Nick Cannon speaks about new documentary on the life of MLK, Jr.

Tue. April 3, 2018  by Jerry Nunn

Me personally I am putting my money where my mouth is in many different facets.
Nick Cannon

nick cannon

photo credit // nickcannon.com

Entertainer Nick Cannon has made a career that spans acting, rapping, directing, screen writing, and producing. On television he has hosted The Nick Cannon Show, Wild ’N Out, and America’s Got Talent. Films have included Drumline, Love Don’t Cost a Thing, and Roll Bounce.

He appears in a new documentary titled I Am MLK JR about the life of icon Dr. Martin Luther King, Jr. Cannon spoke at a recent screening of the film at Cinespace Studios Chicago and sat down to talk about it. 

JN: (Jerry Nunn) How did you become involved with this project?

NC: (Nick Cannon) One of the most influential people in my life and my family, our culture and our world was Dr.
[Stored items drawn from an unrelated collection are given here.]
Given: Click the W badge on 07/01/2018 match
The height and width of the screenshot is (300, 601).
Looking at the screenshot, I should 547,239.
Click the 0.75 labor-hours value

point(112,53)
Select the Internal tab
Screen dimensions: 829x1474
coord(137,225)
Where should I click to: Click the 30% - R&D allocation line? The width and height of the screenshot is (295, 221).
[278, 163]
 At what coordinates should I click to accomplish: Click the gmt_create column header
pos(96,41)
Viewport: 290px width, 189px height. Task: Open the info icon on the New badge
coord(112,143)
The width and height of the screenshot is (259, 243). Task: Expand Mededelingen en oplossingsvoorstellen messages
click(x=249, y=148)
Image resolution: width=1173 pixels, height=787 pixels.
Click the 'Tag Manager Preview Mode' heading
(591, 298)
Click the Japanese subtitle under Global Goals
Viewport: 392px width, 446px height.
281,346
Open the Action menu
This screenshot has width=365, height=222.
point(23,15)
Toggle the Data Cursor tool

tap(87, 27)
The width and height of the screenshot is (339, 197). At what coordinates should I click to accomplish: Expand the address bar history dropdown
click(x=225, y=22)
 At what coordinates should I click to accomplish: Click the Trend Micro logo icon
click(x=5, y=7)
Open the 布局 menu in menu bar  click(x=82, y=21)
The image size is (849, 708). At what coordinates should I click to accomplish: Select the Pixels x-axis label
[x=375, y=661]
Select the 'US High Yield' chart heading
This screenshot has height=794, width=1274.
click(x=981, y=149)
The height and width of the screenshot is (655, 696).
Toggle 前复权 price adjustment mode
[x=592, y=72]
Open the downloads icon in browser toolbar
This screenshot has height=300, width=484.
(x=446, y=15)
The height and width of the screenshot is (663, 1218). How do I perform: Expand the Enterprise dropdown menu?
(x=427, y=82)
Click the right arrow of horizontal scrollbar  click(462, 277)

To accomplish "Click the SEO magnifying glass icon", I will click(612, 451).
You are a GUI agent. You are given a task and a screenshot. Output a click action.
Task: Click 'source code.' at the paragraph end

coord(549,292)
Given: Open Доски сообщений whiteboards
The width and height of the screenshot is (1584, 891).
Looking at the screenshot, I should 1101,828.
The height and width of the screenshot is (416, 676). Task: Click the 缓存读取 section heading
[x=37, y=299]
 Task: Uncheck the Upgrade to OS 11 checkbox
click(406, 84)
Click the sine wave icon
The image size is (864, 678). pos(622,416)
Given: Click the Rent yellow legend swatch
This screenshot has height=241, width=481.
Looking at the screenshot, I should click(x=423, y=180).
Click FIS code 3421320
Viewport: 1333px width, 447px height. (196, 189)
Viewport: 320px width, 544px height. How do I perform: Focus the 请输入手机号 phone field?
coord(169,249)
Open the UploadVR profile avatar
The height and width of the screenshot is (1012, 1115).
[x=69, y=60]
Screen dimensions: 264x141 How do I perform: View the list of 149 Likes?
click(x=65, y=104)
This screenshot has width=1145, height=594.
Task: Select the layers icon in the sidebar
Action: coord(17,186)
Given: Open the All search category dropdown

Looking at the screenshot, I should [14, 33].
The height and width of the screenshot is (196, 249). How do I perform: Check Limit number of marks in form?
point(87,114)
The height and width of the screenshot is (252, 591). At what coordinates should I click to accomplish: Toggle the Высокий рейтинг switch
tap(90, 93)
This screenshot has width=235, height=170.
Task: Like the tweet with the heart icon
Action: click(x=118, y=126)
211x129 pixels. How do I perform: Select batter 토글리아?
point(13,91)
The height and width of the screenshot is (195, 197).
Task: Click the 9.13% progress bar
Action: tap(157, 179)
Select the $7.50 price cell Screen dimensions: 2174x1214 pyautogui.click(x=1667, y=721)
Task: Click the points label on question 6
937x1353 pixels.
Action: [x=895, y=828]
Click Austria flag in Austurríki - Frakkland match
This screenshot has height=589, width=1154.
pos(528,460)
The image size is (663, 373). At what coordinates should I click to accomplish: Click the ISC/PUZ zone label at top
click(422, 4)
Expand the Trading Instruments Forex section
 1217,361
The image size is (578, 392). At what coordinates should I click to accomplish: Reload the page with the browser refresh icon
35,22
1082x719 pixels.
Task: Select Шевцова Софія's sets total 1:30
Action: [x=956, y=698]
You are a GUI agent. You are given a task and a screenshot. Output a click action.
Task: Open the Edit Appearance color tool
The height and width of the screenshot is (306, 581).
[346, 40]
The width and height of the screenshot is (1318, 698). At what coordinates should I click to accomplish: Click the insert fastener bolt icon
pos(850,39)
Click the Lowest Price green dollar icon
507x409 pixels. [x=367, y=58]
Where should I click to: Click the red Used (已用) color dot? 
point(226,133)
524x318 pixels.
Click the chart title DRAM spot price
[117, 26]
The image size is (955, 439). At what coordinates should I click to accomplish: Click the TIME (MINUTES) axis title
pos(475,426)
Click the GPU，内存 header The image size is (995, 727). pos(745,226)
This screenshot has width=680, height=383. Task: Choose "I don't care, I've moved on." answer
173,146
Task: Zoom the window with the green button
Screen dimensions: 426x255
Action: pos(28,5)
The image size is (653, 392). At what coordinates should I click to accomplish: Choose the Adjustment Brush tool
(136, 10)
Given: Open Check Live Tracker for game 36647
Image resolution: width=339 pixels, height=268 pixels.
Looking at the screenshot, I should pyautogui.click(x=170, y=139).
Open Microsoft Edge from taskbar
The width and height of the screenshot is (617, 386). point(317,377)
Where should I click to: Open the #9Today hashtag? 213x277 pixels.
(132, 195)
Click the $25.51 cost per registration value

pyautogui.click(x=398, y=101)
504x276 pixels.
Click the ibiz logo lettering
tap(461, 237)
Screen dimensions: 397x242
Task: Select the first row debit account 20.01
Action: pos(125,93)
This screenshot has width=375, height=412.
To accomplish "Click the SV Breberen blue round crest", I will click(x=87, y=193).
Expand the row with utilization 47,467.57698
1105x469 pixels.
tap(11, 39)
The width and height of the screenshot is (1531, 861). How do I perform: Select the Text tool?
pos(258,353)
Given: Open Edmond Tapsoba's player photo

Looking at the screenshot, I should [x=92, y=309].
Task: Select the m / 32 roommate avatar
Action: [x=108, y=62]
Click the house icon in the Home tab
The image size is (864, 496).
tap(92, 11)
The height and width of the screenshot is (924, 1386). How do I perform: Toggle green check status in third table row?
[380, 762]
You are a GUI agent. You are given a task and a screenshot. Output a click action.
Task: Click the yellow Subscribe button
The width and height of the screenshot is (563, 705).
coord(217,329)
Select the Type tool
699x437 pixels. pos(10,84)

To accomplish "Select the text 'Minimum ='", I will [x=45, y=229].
King. Anytime I am invited or given the opportunity to be a part of something that speaks or deals with his legacy I’m all in. I will drop anything I am doing. 

Being a part of the Viacom family also made it a no brainer to be a part of this documentary that Paramount was presenting. 

It is so important and potent about our current climate. We were able to reflect on what was going on over 40 years ago in the civil rights movement. 

I am someone that is super active in every community and specifically Chicago. As much as I can speak on the injustices of our system, I am also here to highlight the groundbreaking purveyors who led the way and gave us so many forward steps. Dr. King was the leader of that. 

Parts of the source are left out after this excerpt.